>>>
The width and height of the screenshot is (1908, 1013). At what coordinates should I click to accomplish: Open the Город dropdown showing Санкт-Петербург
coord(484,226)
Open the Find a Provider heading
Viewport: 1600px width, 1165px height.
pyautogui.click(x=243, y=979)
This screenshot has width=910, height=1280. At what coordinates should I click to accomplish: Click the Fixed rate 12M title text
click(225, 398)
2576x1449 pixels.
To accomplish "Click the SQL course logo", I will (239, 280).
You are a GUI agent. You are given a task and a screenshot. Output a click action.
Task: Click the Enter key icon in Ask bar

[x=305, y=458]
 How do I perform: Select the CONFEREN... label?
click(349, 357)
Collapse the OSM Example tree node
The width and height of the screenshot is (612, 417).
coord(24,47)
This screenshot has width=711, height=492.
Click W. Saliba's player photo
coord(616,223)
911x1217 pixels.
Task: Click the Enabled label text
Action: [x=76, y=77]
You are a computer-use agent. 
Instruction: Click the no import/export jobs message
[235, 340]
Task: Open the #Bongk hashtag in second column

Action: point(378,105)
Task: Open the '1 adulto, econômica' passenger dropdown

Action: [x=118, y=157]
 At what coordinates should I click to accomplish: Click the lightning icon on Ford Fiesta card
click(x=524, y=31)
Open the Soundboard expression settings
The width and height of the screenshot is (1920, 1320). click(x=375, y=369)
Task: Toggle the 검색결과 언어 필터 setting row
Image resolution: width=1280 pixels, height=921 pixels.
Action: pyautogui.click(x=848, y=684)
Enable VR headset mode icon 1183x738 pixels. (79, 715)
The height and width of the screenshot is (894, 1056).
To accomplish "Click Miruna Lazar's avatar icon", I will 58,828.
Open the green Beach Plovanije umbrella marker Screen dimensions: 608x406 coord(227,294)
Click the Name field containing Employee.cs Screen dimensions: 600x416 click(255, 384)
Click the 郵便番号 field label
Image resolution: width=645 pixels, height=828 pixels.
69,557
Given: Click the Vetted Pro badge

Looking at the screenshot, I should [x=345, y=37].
<<<
■ **Exercise objective**
All of the data above needs to be written out exactly.

■ **Response to the exercise**
The width and height of the screenshot is (1908, 1013). At what coordinates should I click to accomplish: Open the Город dropdown showing Санкт-Петербург
coord(484,226)
Open the Find a Provider heading
Viewport: 1600px width, 1165px height.
pyautogui.click(x=243, y=979)
This screenshot has width=910, height=1280. At what coordinates should I click to accomplish: Click the Fixed rate 12M title text
click(225, 398)
2576x1449 pixels.
To accomplish "Click the SQL course logo", I will (239, 280).
You are a GUI agent. You are given a task and a screenshot. Output a click action.
Task: Click the Enter key icon in Ask bar

[x=305, y=458]
 How do I perform: Select the CONFEREN... label?
click(349, 357)
Collapse the OSM Example tree node
The width and height of the screenshot is (612, 417).
coord(24,47)
This screenshot has width=711, height=492.
Click W. Saliba's player photo
coord(616,223)
911x1217 pixels.
Task: Click the Enabled label text
Action: [x=76, y=77]
You are a computer-use agent. 
Instruction: Click the no import/export jobs message
[235, 340]
Task: Open the #Bongk hashtag in second column

Action: point(378,105)
Task: Open the '1 adulto, econômica' passenger dropdown

Action: [x=118, y=157]
 At what coordinates should I click to accomplish: Click the lightning icon on Ford Fiesta card
click(x=524, y=31)
Open the Soundboard expression settings
The width and height of the screenshot is (1920, 1320). click(x=375, y=369)
Task: Toggle the 검색결과 언어 필터 setting row
Image resolution: width=1280 pixels, height=921 pixels.
Action: pyautogui.click(x=848, y=684)
Enable VR headset mode icon 1183x738 pixels. (79, 715)
The height and width of the screenshot is (894, 1056).
To accomplish "Click Miruna Lazar's avatar icon", I will 58,828.
Open the green Beach Plovanije umbrella marker Screen dimensions: 608x406 coord(227,294)
Click the Name field containing Employee.cs Screen dimensions: 600x416 click(255, 384)
Click the 郵便番号 field label
Image resolution: width=645 pixels, height=828 pixels.
69,557
Given: Click the Vetted Pro badge

Looking at the screenshot, I should [x=345, y=37].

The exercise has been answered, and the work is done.